Adebayo: Seit vielen Jahren haben wir so viel geredet und demonstriert, um auf die Situation in den Flüchtlingsunterkünften, auf Abschiebungen oder die Residenzpflicht aufmerksam zu machen. Nun wollen wir es auf eine andere Weise probieren.

Auf welche denn?
Es ist ein Festival, mit dem wir die Kultur unseres Widerstandes feiern und der Opfer der Festung Europa gedenken. Mit einer afrikanischen Maskenparade werden die Flüchtlinge, die an den Außengrenzen der EU starben, symbolisch Einzug in die Stadt halten. Künstler werden diesen Toten ein Mahnmal errichten. Über 100 Musiker, Filmemacher, Bildhauer, DJs und andere Künstler werden kommen, um mit uns und mit ihrer Arbeit gegen die neokolonialen Zustände protestieren, die die Ursache für die Lage der Flüchtlinge sind.

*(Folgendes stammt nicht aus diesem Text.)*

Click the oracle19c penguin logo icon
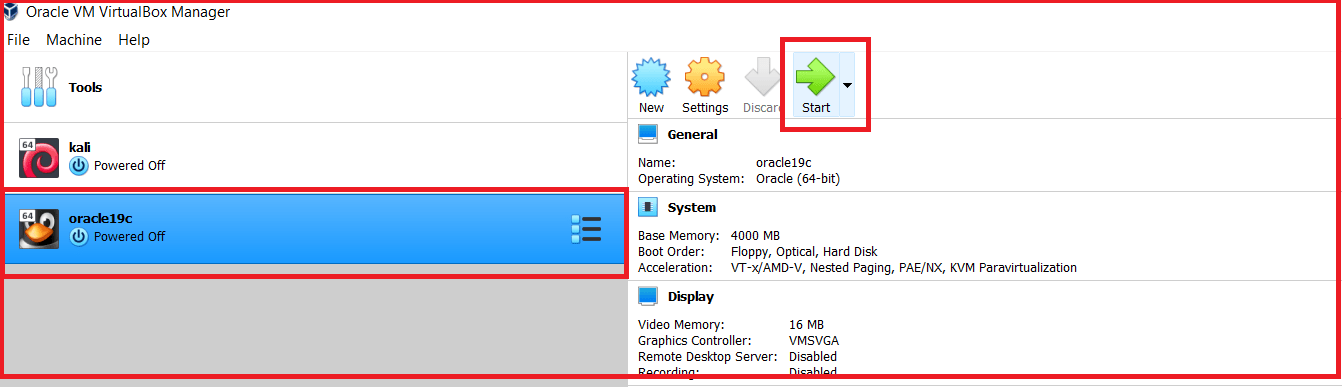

Was hat der Kolonialismus mit Asylpolitik zu tun?
Unser Kampf stand seit jeher unter dem Motto »Wir sind hier, weil Ihr unsere Länder zerstört.« Die Probleme in unseren Heimatländern werden hier verursacht, in Europa und den USA.

Warum?
In den 50er und 60er Jahren haben die meisten afrikanischen Länder ihre Unabhängigkeit erkämpft. Es gab so etwas wie ein neues afrikanisches Selbstbewusstsein, wir wollten einen neuen Anfang. Aber dieser Anfang wurde uns geraubt. Die westlichen Länder ließen nicht los.

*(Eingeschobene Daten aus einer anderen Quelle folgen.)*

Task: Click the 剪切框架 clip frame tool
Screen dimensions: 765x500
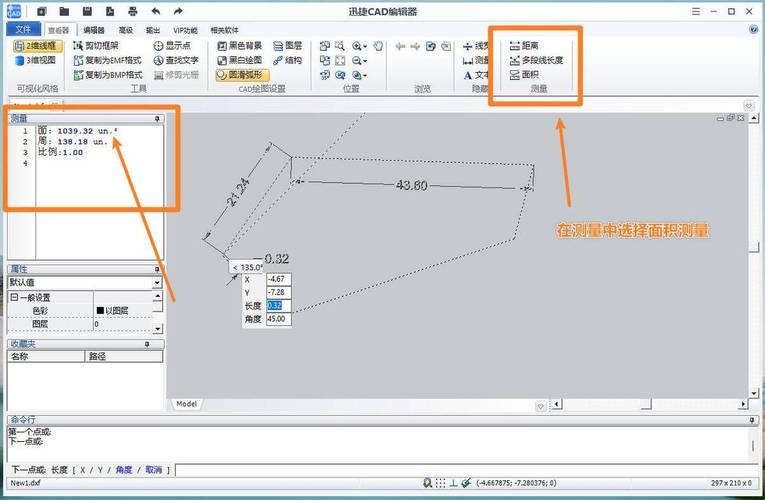Action: (101, 46)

Was hat der Westen getan, um das zu behindern?
Er unterstützt Diktatoren, manchmal setzt er sie sogar selbst ein. Die Strukturanpassungsprogramme von IWF und Weltbank diktierten den verschuldeten Ländern lange Zeit ihre Politik. Westliche Konzerne dominieren die Wirtschaft unserer Länder, der Westen bestimmt die Preise für die Agrargüter, die Afrika exportiert. Deshalb gibt es bis heute keine ökonomische und nur bedingt politische Unabhängigkeit. Darunter leiden die Bemühungen um Fortschritte und Entwicklung.

Der Westen unterstützt Afrika immerhin mit knapp 20 Milliarden Dollar im Jahr.
Mit diesem Geld wird nach Afrika hineinregiert. Wenn es zwischen zwei europäischen Ländern Probleme gibt, wird miteinander geredet. Bei uns ist das anders. Sie glauben, dass sie uns vorschreiben können, was wir tun sollen. Tun wir dies nicht, werden wir mit der Entwicklungshilfe erpresst. Das ist es, was wir Neokolonialismus nennen.

Und der soll die Ursache für die Fluchtbewegungen sein?
Natürlich. Wegen dieser Politik gibt es Putsche, Streiks, Demos, Menschenrechtsverletzungen und Bürgerkriege. Das verursacht politische und wirtschaftliche Flüchtlinge. Viele der bei The VOICE Organisierten sind gut ausgebildete Akademiker, die in ihren Ländern als Aktivisten gekämpft haben. Europa reagiert darauf mit Abschottung und deshalb sterben viele Menschen auf dem Weg hierher. Und wer es trotzdem schafft, muss mit rassistischer Ausgrenzung klarkommen: Leben in Lagern, Residenzpflicht, Abschiebehaft, in der immer wieder Flüchtlinge Selbstmord begehen oder ein Leben als Geduldeter, ohne jede Perspektive. Ihnen widmen wir das Festival.

Seit einem Jahr rufen antirassistische Organisationen dazu auf, nach Jena zu kommen. Was versprechen Sie sich von dem Ereignis?
Wir hoffen, dass unser Kampf eine stärkere Dynamik bekommt als je zuvor.

Nun kommen Flüchtlinge nicht nur aus Afrika. Geht es bei dem Festival auch um andere Länder?
Natürlich. Die Maskenparade ist eine afrikanische Tradition, aber im gesamten Programm geht es auch um Regionen wie den Mittleren Osten oder Asien.